Example of stream reduction with distinct combiner and accumulator
If the combiner and accumulator are the same? You are confusing things here.
accumulator
transforms from X
to Y
for example (using the identity), while combiner
merges two Y
into one. Also notice that one is a BiFunction
and the other one is a BinaryOperator
(which is actually a BiFunction<T, T, T>
).
Is there an example of stream reduction with distinct combiner and accumulator?
These look pretty different to me:
Stream.of("1", "2")
.reduce(0, (x, y) -> x + y.length(), Integer::sum);
I think you might be confused with things like:
Stream.of("1", "2")
.reduce("", String::concat, String::concat);
How is it possible to do?
BiFunction<String, String, String> bi = String::concat;
Well there is a hint here.
EDIT
Addressing the part where "different" means different operations, accumulator
might sum
, while accumulator
might multiply
. This is exactly what the rule :
combiner.apply(u, accumulator.apply(identity, t)) == accumulator.apply(u, t)
is about, to protected itself from two separate associative functions, but different operations. Let's take an example of two lists (equal, but with different order). This, btw, would be a lot funner with a Set::of
from java-9
that adds an internal randomization, so theoretically for the same exact input, you would get different result on the same VM from run to run. But to keep it simple:
List.of("a", "bb", "ccc", "dddd");
List.of("dddd", "a", "bb", "ccc");
And we want to perform:
....stream()
.parallel()
.reduce(0,
(x, y) -> x + y.length(),
(x, y) -> x * y);
Under the current implementation, this will yield the same result for both lists; but that is an implementation artifact.
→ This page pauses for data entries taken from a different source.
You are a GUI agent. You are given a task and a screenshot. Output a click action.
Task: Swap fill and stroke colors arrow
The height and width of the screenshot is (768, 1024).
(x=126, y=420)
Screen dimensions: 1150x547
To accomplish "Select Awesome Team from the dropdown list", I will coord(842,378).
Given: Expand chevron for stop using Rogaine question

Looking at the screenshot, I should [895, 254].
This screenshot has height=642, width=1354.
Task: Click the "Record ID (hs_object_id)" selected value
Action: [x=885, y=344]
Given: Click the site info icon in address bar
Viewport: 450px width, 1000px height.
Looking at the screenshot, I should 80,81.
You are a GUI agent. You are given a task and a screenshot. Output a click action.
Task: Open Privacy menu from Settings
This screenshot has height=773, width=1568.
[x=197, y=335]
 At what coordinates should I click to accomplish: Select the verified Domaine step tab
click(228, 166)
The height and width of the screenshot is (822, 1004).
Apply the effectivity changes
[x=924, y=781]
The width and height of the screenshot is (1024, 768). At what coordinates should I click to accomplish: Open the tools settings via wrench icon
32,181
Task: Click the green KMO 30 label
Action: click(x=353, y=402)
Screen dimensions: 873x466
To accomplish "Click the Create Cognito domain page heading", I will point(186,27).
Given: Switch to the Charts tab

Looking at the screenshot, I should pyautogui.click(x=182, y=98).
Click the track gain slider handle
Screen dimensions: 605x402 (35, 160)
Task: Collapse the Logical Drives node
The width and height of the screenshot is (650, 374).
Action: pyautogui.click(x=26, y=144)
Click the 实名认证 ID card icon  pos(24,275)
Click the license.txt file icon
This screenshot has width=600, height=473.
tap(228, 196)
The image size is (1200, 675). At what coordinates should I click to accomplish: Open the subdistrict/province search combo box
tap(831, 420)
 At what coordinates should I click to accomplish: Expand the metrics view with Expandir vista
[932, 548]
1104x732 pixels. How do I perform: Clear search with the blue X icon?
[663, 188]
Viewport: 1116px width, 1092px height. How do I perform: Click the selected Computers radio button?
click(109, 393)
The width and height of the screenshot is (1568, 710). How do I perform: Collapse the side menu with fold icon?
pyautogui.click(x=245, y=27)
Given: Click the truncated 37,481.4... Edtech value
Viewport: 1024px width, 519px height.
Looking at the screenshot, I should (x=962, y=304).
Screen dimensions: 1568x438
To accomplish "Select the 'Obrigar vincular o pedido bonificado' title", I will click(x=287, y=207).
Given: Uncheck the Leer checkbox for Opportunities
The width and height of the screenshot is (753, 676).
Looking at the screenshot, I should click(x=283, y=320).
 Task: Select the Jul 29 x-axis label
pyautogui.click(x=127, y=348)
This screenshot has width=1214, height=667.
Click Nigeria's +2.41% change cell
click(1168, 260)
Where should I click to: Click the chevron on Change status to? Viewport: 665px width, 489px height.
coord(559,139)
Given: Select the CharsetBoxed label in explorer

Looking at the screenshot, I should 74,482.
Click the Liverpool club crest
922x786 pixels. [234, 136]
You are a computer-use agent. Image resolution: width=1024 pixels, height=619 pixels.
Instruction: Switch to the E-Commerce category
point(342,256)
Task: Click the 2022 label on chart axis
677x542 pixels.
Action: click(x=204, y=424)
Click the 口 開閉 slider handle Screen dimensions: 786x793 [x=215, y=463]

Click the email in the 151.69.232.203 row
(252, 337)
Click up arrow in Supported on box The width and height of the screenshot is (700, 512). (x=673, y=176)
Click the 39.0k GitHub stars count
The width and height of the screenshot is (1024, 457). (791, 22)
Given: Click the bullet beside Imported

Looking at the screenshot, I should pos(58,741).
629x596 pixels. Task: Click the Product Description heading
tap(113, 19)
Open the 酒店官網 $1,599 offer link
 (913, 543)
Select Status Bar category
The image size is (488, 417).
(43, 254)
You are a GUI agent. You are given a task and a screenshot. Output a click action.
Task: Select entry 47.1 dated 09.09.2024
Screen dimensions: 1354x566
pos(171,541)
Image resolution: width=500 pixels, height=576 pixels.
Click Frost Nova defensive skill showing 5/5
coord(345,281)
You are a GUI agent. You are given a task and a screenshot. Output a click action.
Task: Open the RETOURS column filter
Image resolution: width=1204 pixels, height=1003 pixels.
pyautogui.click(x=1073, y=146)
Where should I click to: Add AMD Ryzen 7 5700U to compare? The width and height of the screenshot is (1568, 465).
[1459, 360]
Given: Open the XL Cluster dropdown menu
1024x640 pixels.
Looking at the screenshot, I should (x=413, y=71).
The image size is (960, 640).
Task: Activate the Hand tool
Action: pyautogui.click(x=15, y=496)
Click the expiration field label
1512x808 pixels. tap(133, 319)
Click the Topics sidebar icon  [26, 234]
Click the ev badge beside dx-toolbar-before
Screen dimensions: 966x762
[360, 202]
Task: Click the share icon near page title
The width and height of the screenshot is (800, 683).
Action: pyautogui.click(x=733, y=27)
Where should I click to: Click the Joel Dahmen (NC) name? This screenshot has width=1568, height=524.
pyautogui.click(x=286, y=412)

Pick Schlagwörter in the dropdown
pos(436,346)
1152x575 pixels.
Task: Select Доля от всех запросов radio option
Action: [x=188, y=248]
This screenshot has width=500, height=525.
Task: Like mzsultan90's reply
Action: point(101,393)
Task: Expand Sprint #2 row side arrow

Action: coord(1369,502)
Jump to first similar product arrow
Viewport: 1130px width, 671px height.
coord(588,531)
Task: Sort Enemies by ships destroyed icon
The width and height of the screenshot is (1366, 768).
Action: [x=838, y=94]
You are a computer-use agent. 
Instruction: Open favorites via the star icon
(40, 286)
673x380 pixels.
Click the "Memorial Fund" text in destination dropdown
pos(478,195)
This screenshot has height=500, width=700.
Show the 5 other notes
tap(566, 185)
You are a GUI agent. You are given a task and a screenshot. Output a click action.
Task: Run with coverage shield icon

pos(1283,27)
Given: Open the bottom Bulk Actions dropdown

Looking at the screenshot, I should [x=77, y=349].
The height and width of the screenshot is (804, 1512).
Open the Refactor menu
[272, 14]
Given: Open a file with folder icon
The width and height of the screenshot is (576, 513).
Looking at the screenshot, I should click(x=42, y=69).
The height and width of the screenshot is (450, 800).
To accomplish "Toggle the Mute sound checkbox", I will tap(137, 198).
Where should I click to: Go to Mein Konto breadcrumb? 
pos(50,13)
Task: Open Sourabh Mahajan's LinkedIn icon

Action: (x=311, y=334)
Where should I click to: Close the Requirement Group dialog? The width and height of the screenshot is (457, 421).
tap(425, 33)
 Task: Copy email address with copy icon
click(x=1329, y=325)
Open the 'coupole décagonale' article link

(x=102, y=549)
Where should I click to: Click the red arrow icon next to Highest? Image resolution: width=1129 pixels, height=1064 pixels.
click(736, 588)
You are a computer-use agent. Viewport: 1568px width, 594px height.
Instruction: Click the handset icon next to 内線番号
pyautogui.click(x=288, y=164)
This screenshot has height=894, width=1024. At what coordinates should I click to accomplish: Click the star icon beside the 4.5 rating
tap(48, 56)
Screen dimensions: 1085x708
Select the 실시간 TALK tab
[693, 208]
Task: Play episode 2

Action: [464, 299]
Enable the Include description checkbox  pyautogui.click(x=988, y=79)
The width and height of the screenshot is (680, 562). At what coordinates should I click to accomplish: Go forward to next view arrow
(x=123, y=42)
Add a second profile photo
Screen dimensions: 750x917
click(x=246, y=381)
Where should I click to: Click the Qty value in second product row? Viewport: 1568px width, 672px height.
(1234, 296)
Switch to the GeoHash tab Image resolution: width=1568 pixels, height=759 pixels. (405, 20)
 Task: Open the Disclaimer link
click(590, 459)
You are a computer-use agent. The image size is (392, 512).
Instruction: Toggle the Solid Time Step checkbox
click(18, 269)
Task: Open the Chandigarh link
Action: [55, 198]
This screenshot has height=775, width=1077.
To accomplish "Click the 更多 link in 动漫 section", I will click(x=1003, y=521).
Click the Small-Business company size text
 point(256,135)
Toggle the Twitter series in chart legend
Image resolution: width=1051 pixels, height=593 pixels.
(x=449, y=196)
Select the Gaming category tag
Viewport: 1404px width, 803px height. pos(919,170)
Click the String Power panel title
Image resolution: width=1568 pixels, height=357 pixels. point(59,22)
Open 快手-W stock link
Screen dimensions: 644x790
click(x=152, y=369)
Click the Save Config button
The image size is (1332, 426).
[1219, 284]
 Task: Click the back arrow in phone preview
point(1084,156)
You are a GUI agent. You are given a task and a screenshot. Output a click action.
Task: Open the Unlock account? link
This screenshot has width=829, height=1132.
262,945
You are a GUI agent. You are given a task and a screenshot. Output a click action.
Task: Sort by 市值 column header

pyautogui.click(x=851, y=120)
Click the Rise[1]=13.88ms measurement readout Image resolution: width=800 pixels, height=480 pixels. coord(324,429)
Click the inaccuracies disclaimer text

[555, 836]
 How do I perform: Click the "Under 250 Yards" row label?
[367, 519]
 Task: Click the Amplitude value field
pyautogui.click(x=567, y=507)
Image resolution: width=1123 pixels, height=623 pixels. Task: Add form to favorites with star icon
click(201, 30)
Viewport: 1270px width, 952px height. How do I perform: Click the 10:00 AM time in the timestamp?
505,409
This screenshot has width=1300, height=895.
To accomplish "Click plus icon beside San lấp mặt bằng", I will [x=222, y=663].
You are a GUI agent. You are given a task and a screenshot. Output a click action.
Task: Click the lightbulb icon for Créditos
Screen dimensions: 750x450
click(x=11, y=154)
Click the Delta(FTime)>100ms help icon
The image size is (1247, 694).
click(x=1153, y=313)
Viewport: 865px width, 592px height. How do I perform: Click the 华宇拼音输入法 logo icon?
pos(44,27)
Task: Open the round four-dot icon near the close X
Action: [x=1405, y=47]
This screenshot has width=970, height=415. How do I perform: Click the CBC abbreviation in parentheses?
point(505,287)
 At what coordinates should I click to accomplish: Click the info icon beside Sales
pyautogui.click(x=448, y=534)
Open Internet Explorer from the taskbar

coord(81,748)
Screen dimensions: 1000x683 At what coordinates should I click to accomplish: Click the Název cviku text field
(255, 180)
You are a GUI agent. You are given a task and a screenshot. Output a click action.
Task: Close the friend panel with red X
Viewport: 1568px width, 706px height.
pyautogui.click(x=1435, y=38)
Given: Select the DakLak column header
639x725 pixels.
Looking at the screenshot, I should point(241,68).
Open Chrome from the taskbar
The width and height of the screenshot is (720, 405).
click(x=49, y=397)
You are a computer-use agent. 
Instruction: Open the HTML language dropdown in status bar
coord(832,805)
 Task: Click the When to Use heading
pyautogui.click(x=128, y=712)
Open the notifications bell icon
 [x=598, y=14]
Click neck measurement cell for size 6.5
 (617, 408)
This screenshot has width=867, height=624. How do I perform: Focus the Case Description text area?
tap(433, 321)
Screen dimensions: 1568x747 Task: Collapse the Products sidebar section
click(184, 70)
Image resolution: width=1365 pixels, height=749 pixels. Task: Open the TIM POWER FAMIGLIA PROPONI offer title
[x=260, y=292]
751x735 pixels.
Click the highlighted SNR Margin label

There is nothing stopping an internal implementation in saying: "I will split the list to the smallest chunk possible, but not smaller than two elements in each of them". In such a case, this could have been translated to these splits:
["a", "bb"] ["ccc", "dddd"]
["dddd", "a" ] ["bb" , "ccc" ]
Now, "accumulate" those splits:
0 + "a".length = 1 ; 1 + "bb".length = 3 // thus chunk result is 3
0 + "ccc".length = 3 ; 3 + "dddd".length = 7 // thus chunk result is 7
Now we "combine" these chunks: 3 * 7 = 21
.
I am pretty sure you already see that the second list in such a scenario would result in 25
; as such different operations in the accumulator and combiner can result in wrong results.